#### Work required
Rewrite the listing below as a numbered list, skipping the blank lines and leaving out the pictures.

#### Information given

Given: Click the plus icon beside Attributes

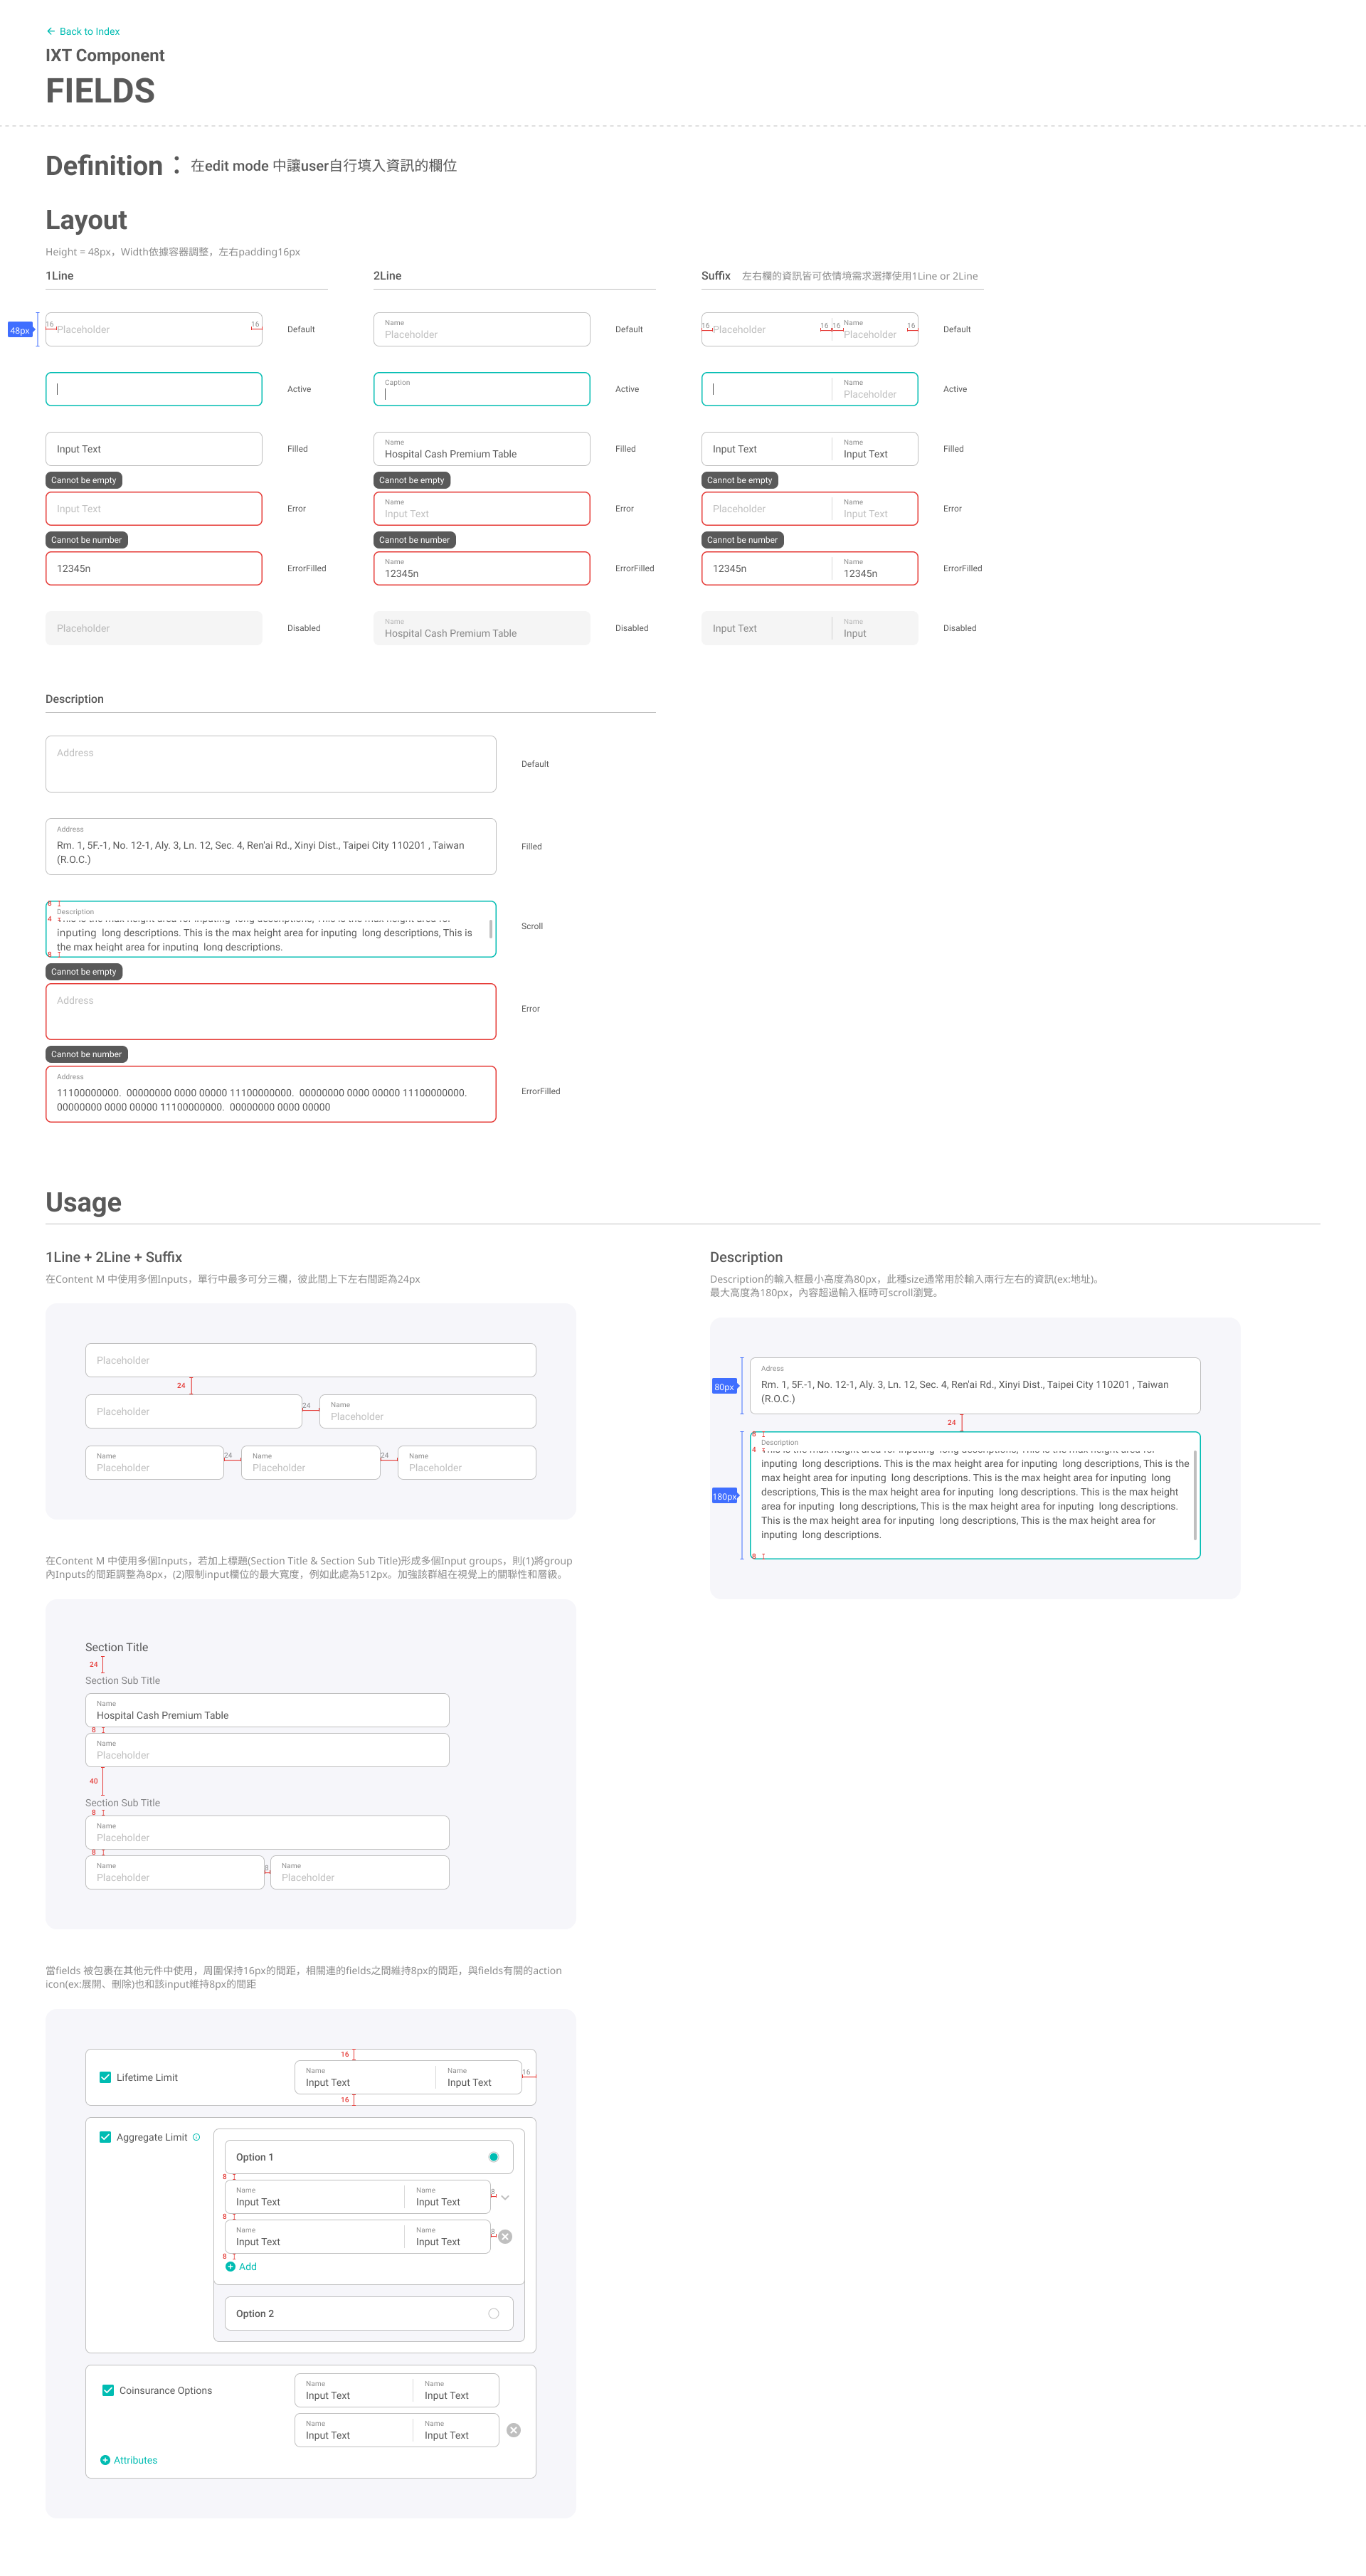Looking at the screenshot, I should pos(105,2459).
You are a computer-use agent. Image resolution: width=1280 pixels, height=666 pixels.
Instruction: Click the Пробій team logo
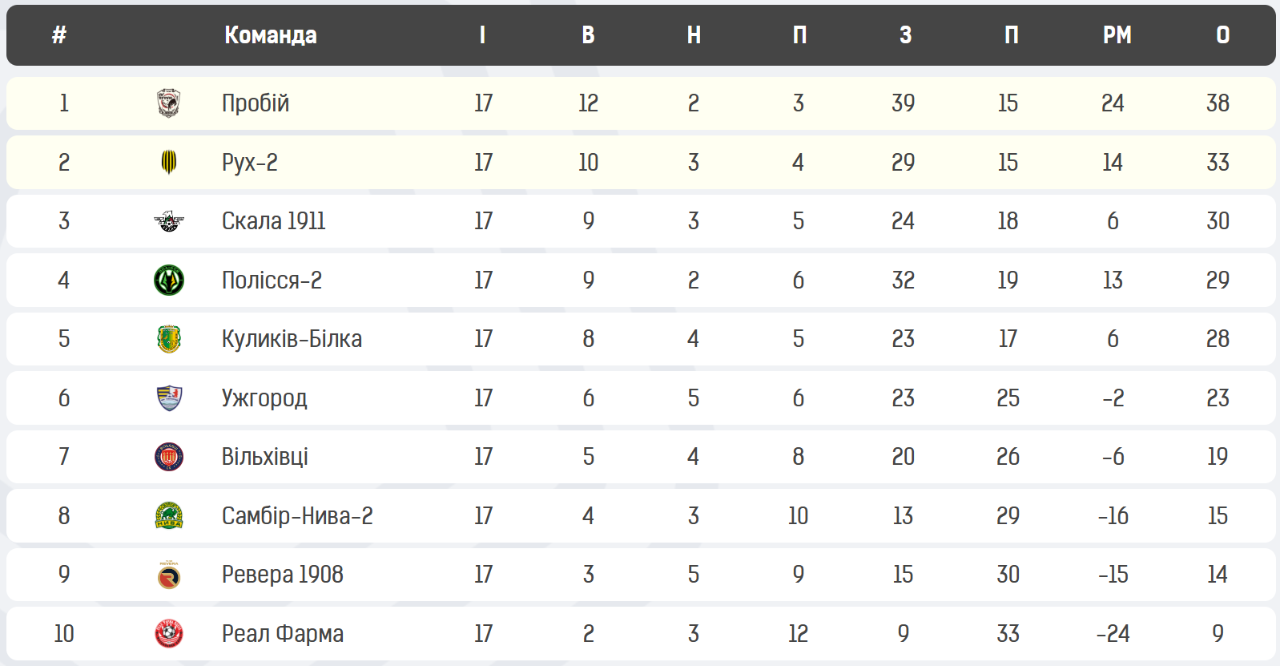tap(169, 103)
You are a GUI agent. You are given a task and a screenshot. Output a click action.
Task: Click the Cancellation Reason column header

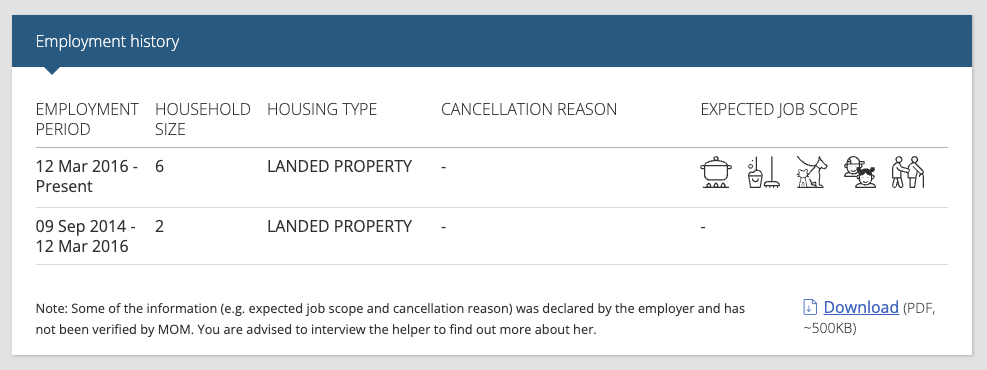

#### Expected answer
1. Given: Click the plus icon beside Attributes
2. Looking at the screenshot, I should pos(105,2459).
3. You are a computer-use agent. Image resolution: width=1280 pixels, height=666 pixels.
4. Instruction: Click the Пробій team logo
5. tap(169, 103)
6. You are a GUI agent. You are given a task and a screenshot. Output a click action.
7. Task: Click the Cancellation Reason column header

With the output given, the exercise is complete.